Update

1 files changed, 27 insertions, 16 deletions

diff --git a/pages/functional-analysis-basics/the-fundamental-four/closed-graph-theorem.md b/pages/functional-analysis-basics/the-fundamental-four/closed-graph-theorem.md
index f8b8254..f6a9783 100644
--- a/pages/functional-analysis-basics/the-fundamental-four/closed-graph-theorem.md
+++ b/pages/functional-analysis-basics/the-fundamental-four/closed-graph-theorem.md
@@ -3,29 +3,40 @@ title: Closed Graph Theorem
 parent: The Fundamental Four
 grand_parent: Functional Analysis Basics
 nav_order: 4
-# cspell:words
 ---
 
 # {{ page.title }}
 
-{: .theorem-title }
-> {{ page.title }}
-> {: #{{ page.title | slugify }} }
->
-> An (everywhere-defined) linear operator between Banach spaces is bounded
-> iff its graph is closed.
+{% theorem * Closed Graph Theorem %}
+An (everywhere-defined) linear operator between Banach spaces is bounded
+iff its graph is closed.
+{% endtheorem %}
 
 We prove a slightly more general version:
 
-{: .theorem-title }
-> {{ page.title }}
-> {: #{{ page.title | slugify }}-variant }
->
-> Let $X$ and $Y$ be Banach spaces
-> and $T : \dom{T} \to Y$ a linear operator
-> with domain $\dom{T}$ closed in $X$.
-> Then $T$ is bounded if and only if
-> its graph $\graph{T}$ is closed.
+{% theorem * Closed Graph Theorem (Variant) %}
+Let $X$ and $Y$ be Banach spaces
+and $T : \dom{T} \to Y$ a linear operator
+with domain $\dom{T}$ closed in $X$.
+Then $T$ is bounded if and only if
+its graph $\graph{T}$ is closed.
+{% endtheorem %}
 
 {% proof %}
+Let us assume first that $T$ is bounded.

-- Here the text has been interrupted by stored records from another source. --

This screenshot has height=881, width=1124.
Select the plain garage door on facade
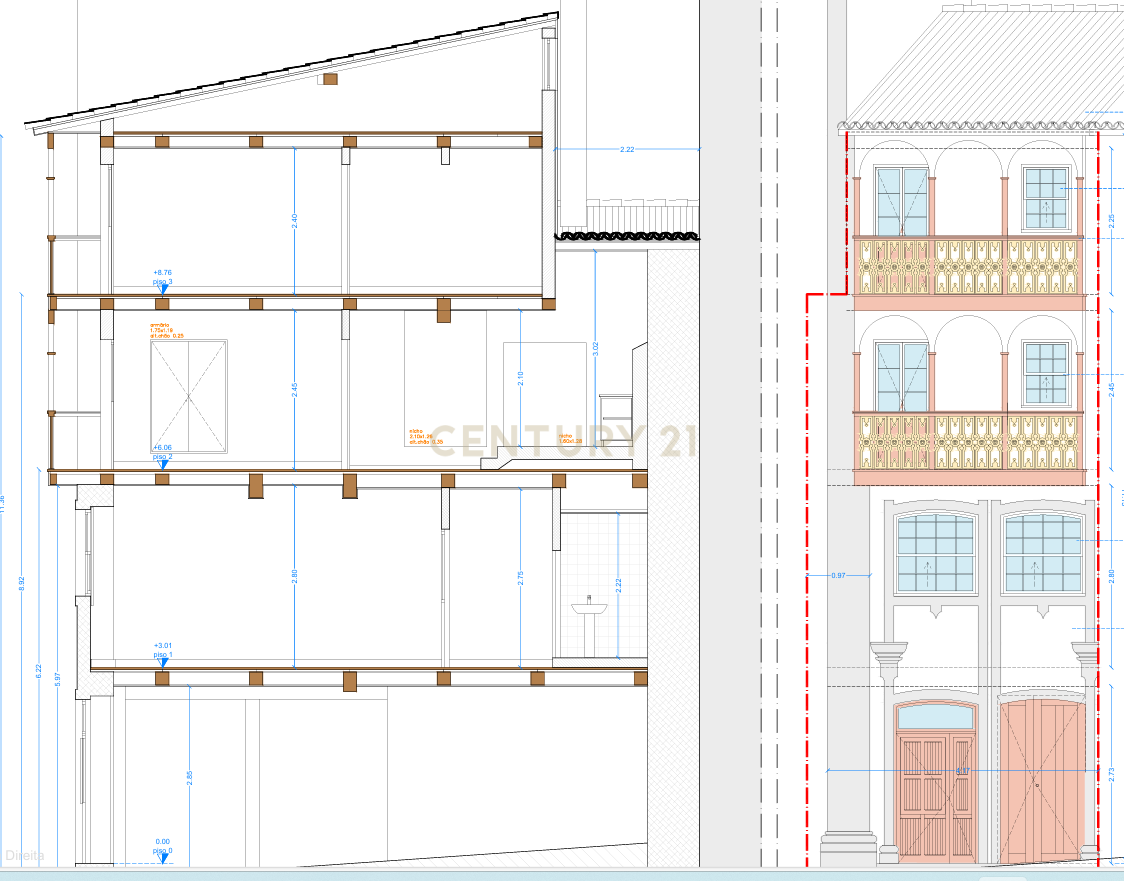pos(1040,780)
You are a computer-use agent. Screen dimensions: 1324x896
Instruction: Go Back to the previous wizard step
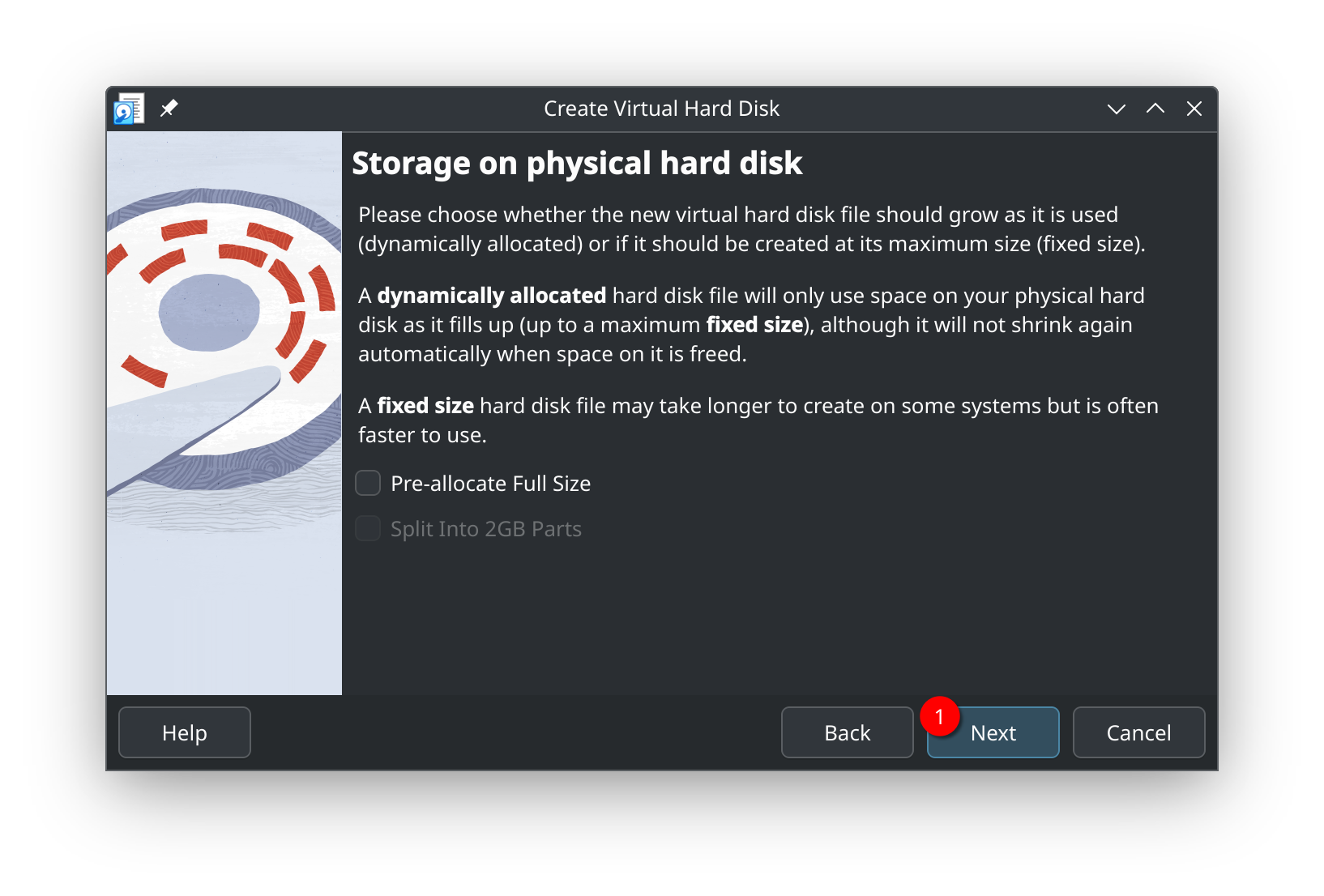pos(847,732)
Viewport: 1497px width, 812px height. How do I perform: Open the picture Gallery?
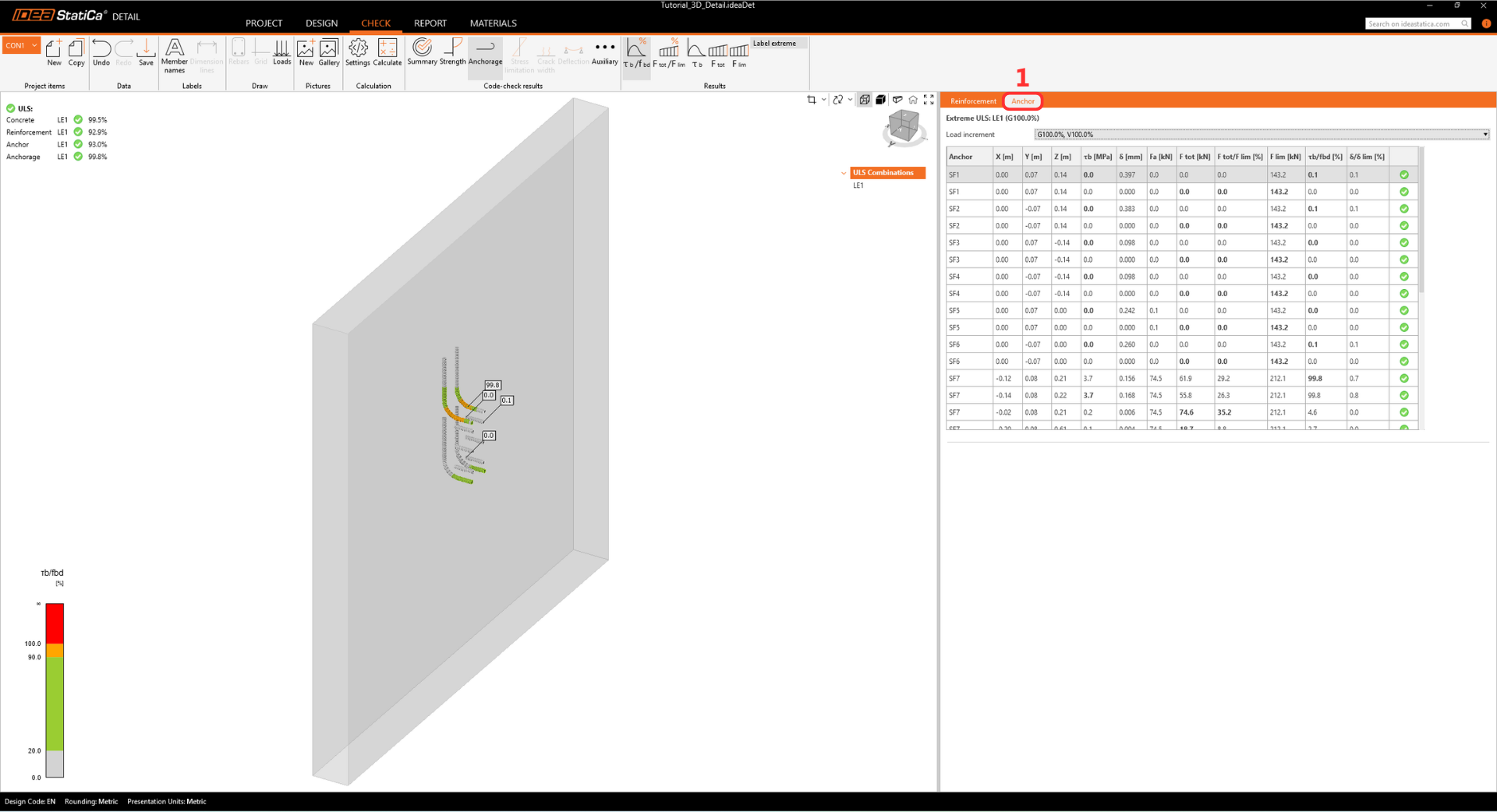(329, 52)
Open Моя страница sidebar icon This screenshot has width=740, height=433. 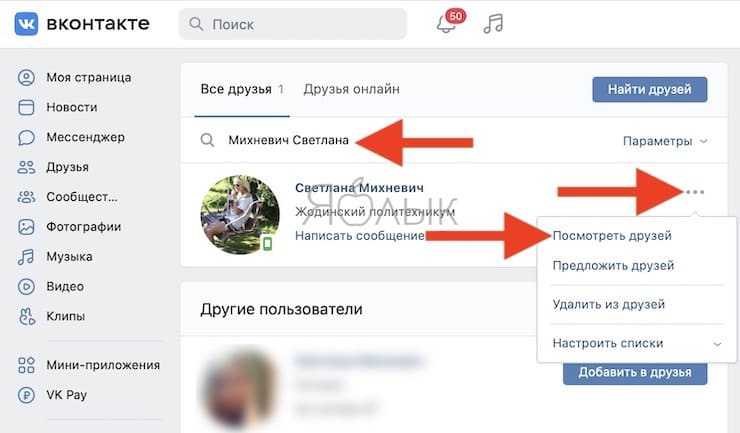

+Let $(x_n,Tx_n)_n$ be a sequence in $\graph{T}$ that converges to some element $(x,y) \in X \times Y$.
+This means that $x_n \to x$ and $Tx_n \to y$ for $n \to \infty$.
+The continuity of $T$ implies $Tx_n \to Tx$.
+Since a convergent series in a Hausdorff space has a unique limit,
+it follows that $Tx = y$; hence $(x,y)$ lies in $\graph{T}$.
+This shows that $\graph{T}$ is closed.
+
+Conversely, suppose that $\graph{T}$ is a closed subspace of $X \times Y$.
+Note that $X \times Y$ is a Banach space with norm $\norm{(x,y)} = \norm{x} + \norm{y}$.
+Therefore $\graph{T}$ is itself as Banach space in the restricted norm $\norm{(x,Tx)} = \norm{x} + \norm{Tx}$.
+The canonical projections $\pi_X : \graph{T} \to X$ and $\pi_Y : \graph{T} \to Y$ are bounded.
+Clearly, $\pi_X$ is bijective, so its inverse $\pi_X^{-1} : X \to \graph{T}$ is a bounded operator by the
+[Bounded Inverse Theorem](/pages/functional-analysis-basics/the-fundamental-four/open-mapping-theorem.html#bounded-inverse-theorem).
+Consequently the composition, $\pi_Y \circ \pi_X^{-1} : X \to Y$ is bounded.
+To complete the proof, observe that $\pi_Y \circ \pi_X^{-1} = T$.
 {% endproof %}